Sunspots are a smaller factor in the fit than El Nino, but also make some difference. I modeled them by just pasting a cycle from the early 20th century into the 21st, starting from about where we are in the cycle right now. Sunspots do seem to be picking up again after a lull, so given the positive contribution in the fitting process this will have a small effect again to boost global temperatures.
The resulting prediction for the first model (using the fitting parameters of Figure 2) is:
Figure 4: Fit of figure 2 extrapolated through 2013 with El Nino zero beyond mid-2011. Monthly GISS temperatures rise to between 0.7 and 0.8, with annual averages of 0.576 for 2011, 0.687 in 2012 and 0.718 in 2013.
and for the second is:
Figure 5: Fit of figure 2 extrapolated through 2013 with El Nino set to a 5-year pure sinusoid beyond mid-2011. Monthly GISS temperatures rise to about 0.9 before falling back, with annual averages of 0.578 for 2011, 0.785 in 2012 and 0.840 in 2013.
Back in January 2010, commenter "fredstaples" here claimed we were in a cooling trend and predicted the average for 2010 GISS temperatures would be 0.54, while I was predicting 0.65. The actual value of 0.63 was between our two guesses, but 80% of the way to mine, so I think I won that one.

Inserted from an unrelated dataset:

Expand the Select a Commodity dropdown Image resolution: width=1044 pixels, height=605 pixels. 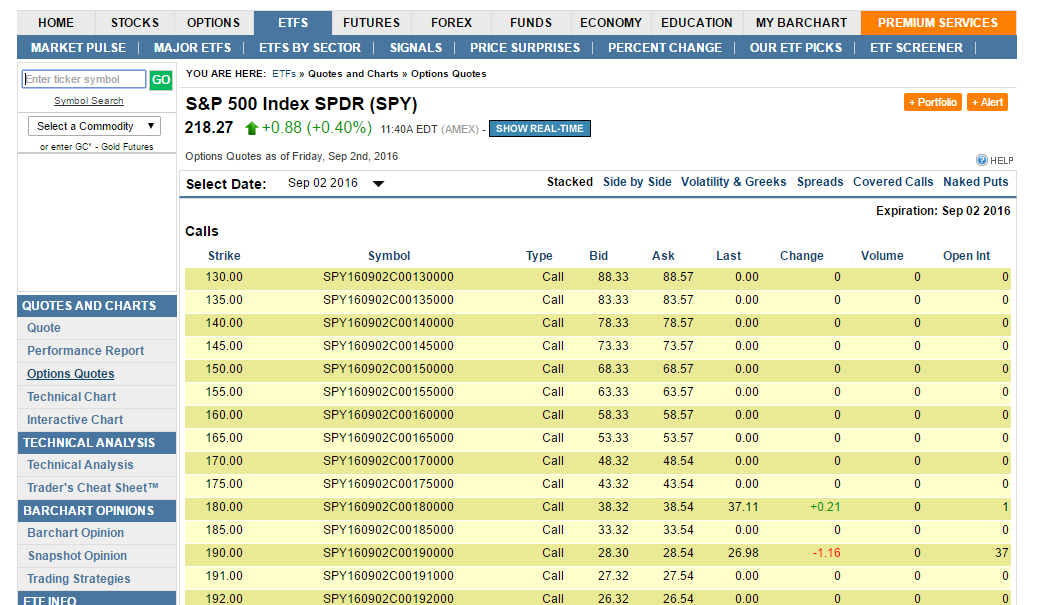tap(93, 125)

Based on the above analysis, I'm fairly confident now that the GISS temperature anomaly average for 2011 will be 0.58, plus or minus about 0.05 degrees, and that either 2012 or 2013, and very likely both, will set a new record for global warmth. Is there anybody out there willing to put their name on a significantly lower estimate for this and future years? The relentless warmth is getting pretty conclusive - even star Republican witnesses in recent hearings on climate can't avoid pointing out that it's warming, and pretty fast.
Now, when are we going to get serious about stopping it?